In an August 2015 Valuation Tribunal cases – Holdsworth, Cassidy & Phillips v City of Bradford (tribunal appeal reference 4705M141113/254C ) – the Valuation Tribunal President considered what would should happen where a Council Tax demand notice was issued due to the Valuation Office Agency retrospectively lowering the property band. This meant a new demand notice, which couldn’t have been issued any earlier, was sent out (similar situations will occur where a property has never been banded previously).

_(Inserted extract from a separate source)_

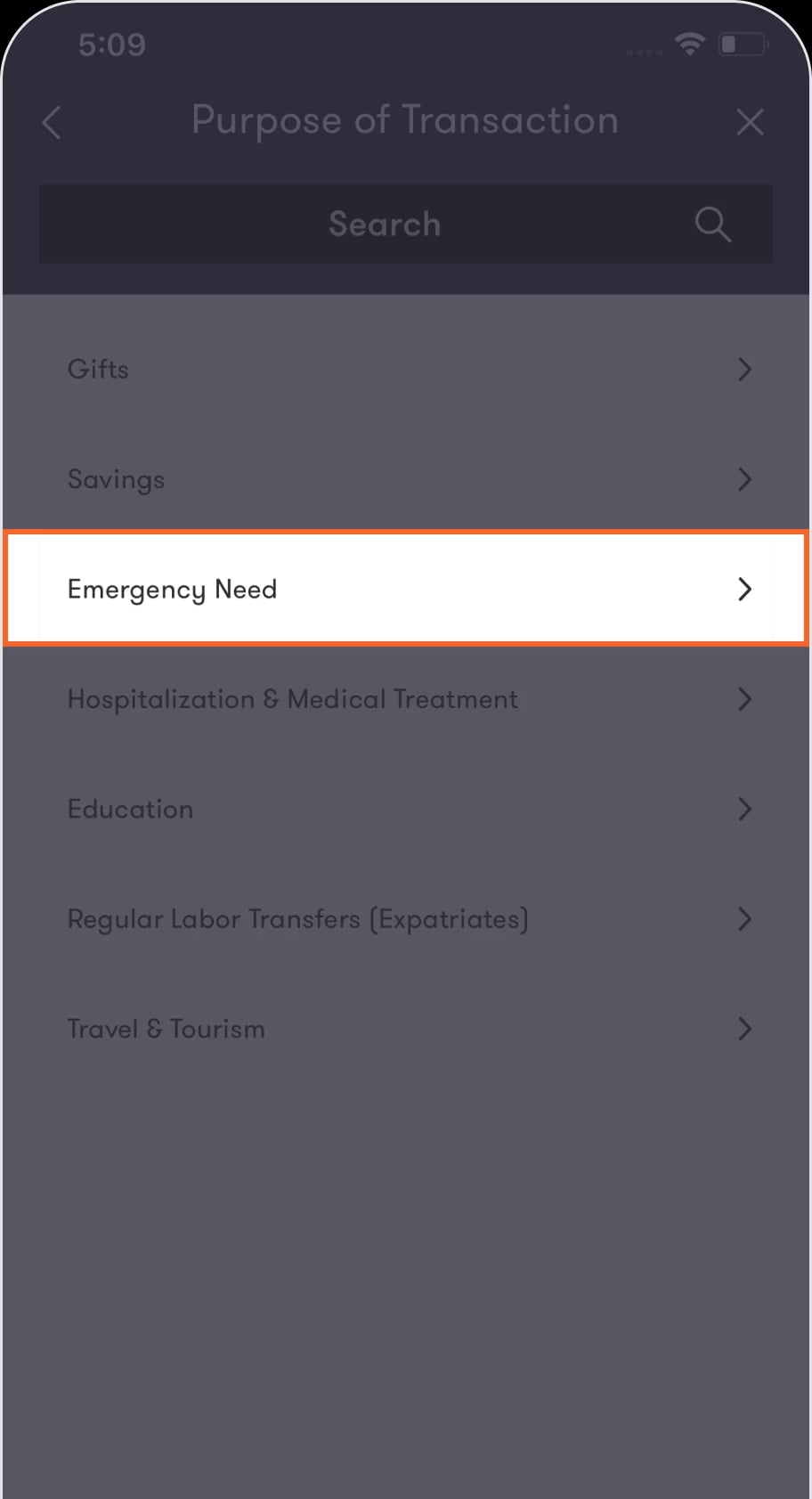Screen dimensions: 812x1499
Task: Select Regular Labor Transfers (Expatriates)
Action: [405, 919]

The local authority disputed that any backdating of refunds should occur beyond 6 years as otherwise it fell past the 6 year period given in the Limitation Act. The Valuation Tribunal President, Professor Zellick, determined that an amount can only be property calculated once a demand notice has been issued (this principle is in line with other Council Tax cases). He stated that
They have simply assumed that s. 9, as interpreted and applied in Arca (an earlier case), sets a six-year maximum period for refunding overpayments. It does no such thing
The issuing of the demand notice was found to be the ’cause of action’ under the Limitation Act and therefore the claimants had 6 years from the date the revised demand notice was issued to claim any backdated refund. As the claimants had all applied for the backdating within 6 years of the revised demand notice being issued then they were entitled to the full amount. Professor Zellick stated that
The requirement to make a refund of council tax going back some 20 years may seem odd, but it is not the only odd feature of council tax law
Although this case was in respect of claiming refunds for an adjusted Council Tax band the same key principles could be argued in respect of any adjustment which retrospectively creates a new Council Tax charge and requires a backdated claim for discount or exemption.
Backdating for more than 6 years
Although s9 of the Limitation Act 1992 has been wrongly applied by local authorities in many cases involving the ’cause of action’ it is not however simply a case that discounts will be automatically backdated for more than 6 years in every case.
Local authorities have a duty to determine discounts prior to issuing a demand notice and should issue a summary with each demand notice of the discounts & exemptions available. The ’cause of action’ runs from when a person was aware that they could claim. In some cases the valuation tribunals have ruled that the person should have been aware that they could claim at the point when the demand notice and summary were sent out and, therefore, they applied the 6 year limit from that date to claim a discount (i.e. the ’cause of action’ was deemed to be the date of these documents). This principal however can be argued and will not always apply in every case.